2) L’hypothèse d’AR, c’est un peu comme vous le dites, pousser l’optimalité dans son dernier retranchement. L’équilibre de Nash, point fixe des perturbations locales des utilités individuelles (personne n’a intérêt à changer légèrement de stratégie), correspond bien à ce type d’ambition. En fait, on a remarqué récemment que la notion d’équilibre amenait à des équations pour la fonction valeur (l’utilité maximisée) qui généralisent Hamilton-Jacobi-Bellman, qui elle dérive de la programmation dynamique et donc de l’optimalité individuelle (plus « naïve » à un certain degré). Voir les récents travaux d’Ivar Ekeland sur l’inconsistence temporelle.

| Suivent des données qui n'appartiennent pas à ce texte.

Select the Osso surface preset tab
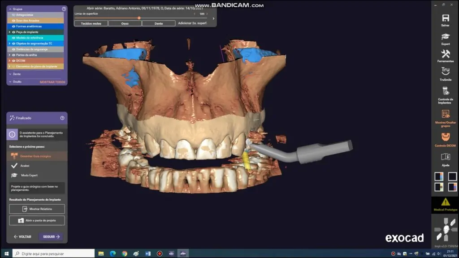The height and width of the screenshot is (258, 459). point(125,23)
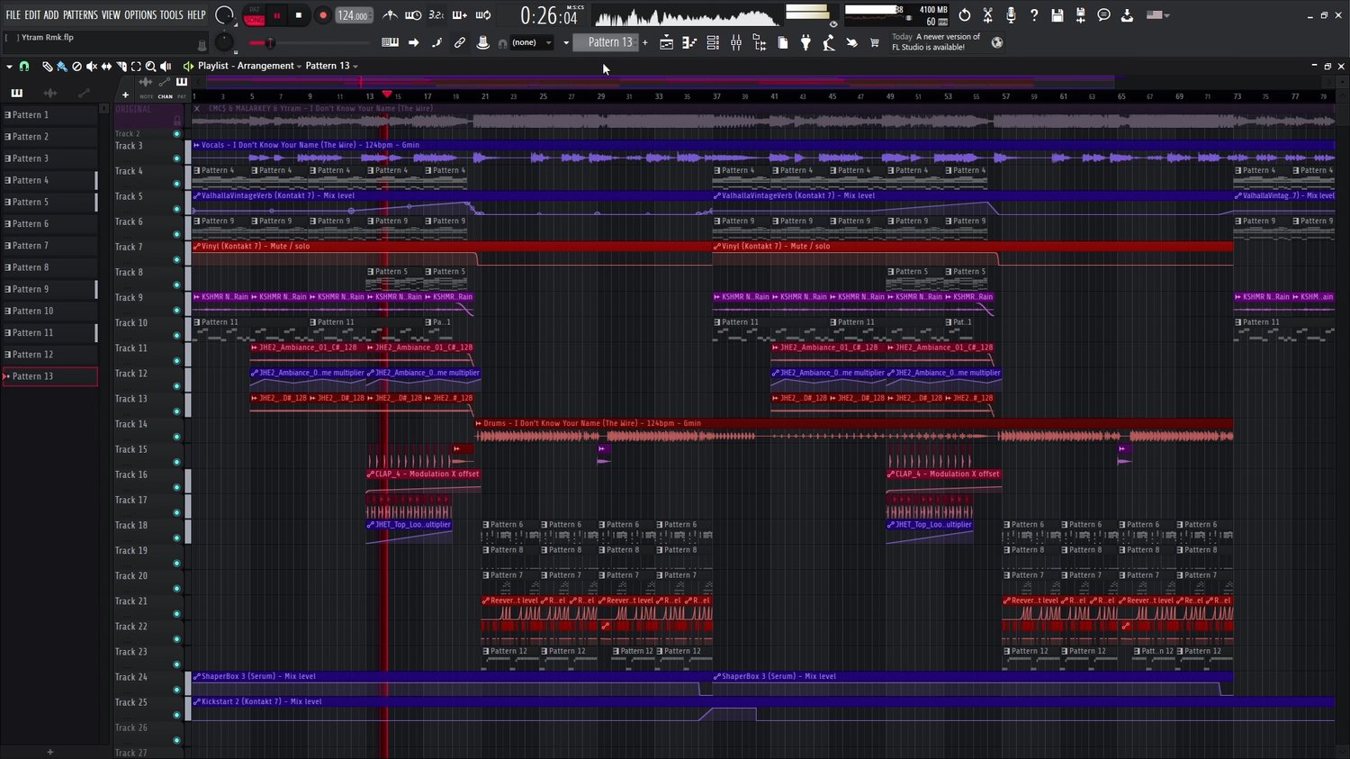Switch PAT/SONG mode toggle
The width and height of the screenshot is (1350, 759).
tap(255, 15)
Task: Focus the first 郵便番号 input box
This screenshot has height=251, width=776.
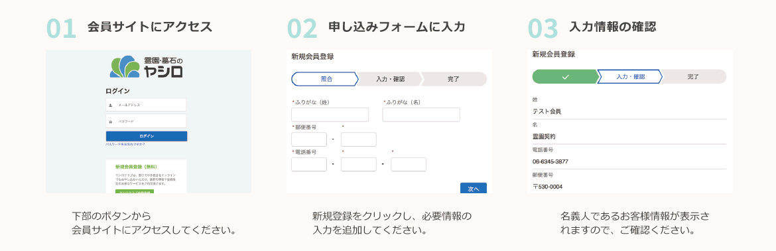Action: coord(309,139)
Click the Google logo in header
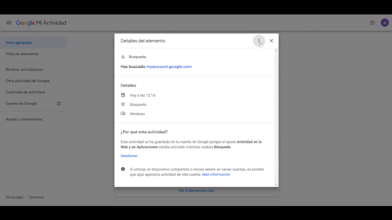Viewport: 392px width, 220px height. pos(25,23)
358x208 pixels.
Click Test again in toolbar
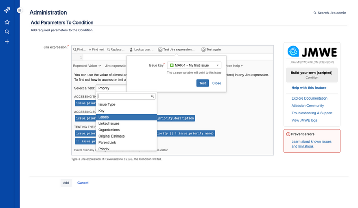click(x=211, y=50)
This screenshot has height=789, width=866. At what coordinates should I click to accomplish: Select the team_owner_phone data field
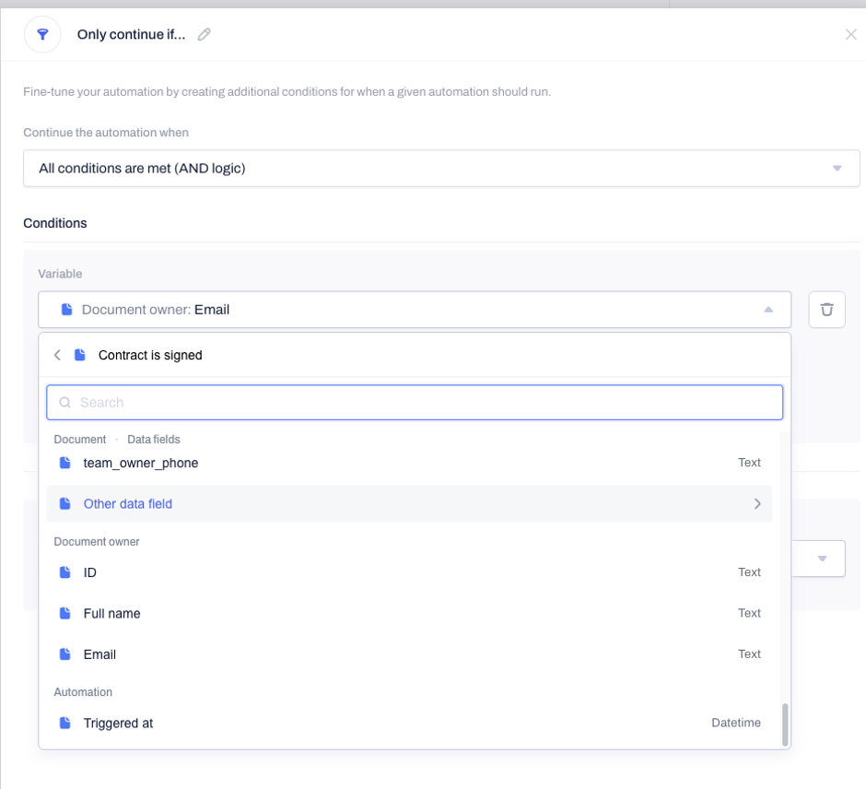[409, 463]
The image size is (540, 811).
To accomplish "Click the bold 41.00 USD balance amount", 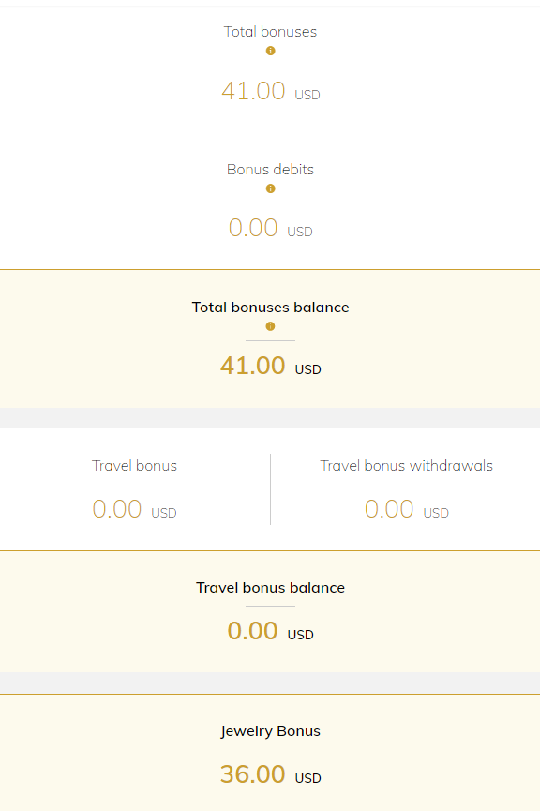I will [x=271, y=367].

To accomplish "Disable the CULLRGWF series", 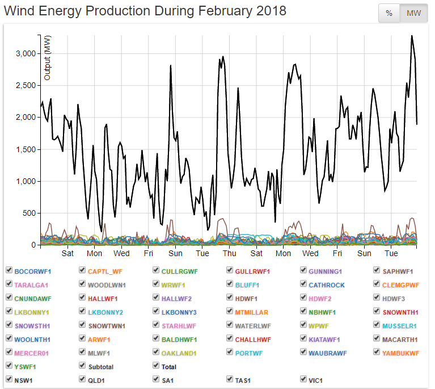I will [x=156, y=271].
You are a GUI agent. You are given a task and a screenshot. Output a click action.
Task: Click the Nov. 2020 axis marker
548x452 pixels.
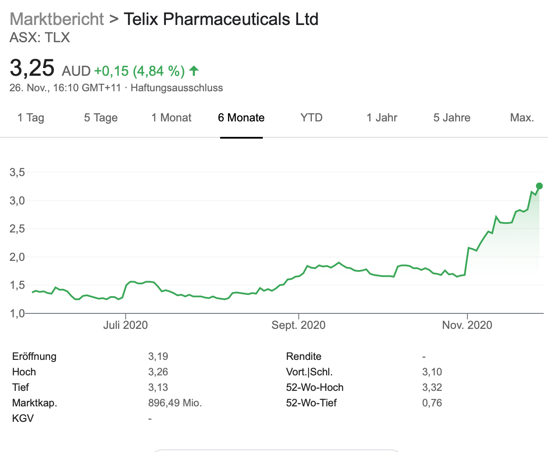(x=467, y=325)

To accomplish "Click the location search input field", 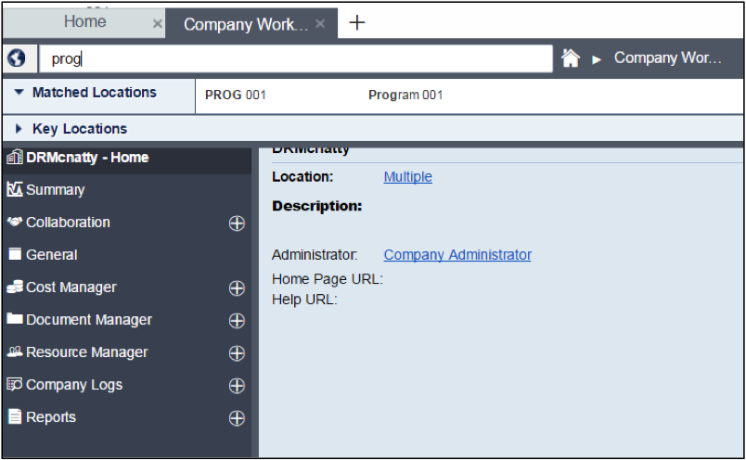I will point(297,59).
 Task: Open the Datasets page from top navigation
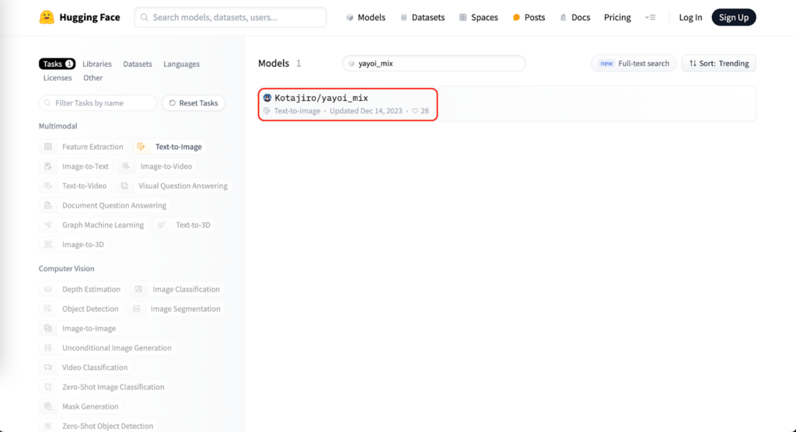coord(424,17)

C’est donc in fine une bonne définition, car dans des cas particuliers (joueur seul au monde), on retombe sur l’optimalité classique.
D’un point de vue math, il faut avec N joueurs (N fini) considérer la structure de jeu dans toutes ses configurations (interférence entre i et j, mais aussi entre i et j, jet k, puis k et i, etc). C’est très compliqué non seulement de trouver un équilibre de Nash, mais encore plus ambitieux de prouver son unicité, ou son optimalité face à un critère s’il en existe plusieurs. Toutefois, à la limite, ce qui se passe est très intéressant. Si les joueurs sont symétriques, l’impacte de chacun sur les autres (pris ensembles ou individuellement) se réduit et converge vers 0. On peut montrer alors que ce qui compte c’est la distribution des σi = (s1, …, si-1, si+1,…, sn), aux permutations près de joueurs. À l’infini, la distribution converge vers une densité. L’interaction devient alors réellement cette idée d’information publique par une interaction de champs moyen: chacun participe à la densité, et chacun agit en fonction de la densité, mais pas en fonction des autres joueurs pris individuellement. Pour cela, voir les travaux de P.L. Lions au Collège de France depuis 7 ou 8 ans (avec O. Guéant, J.M. Lasry), et les travaux récents de René Carmona et alumni (F. Delarue, A. Lachapelle) sur les jeux à champs moyens.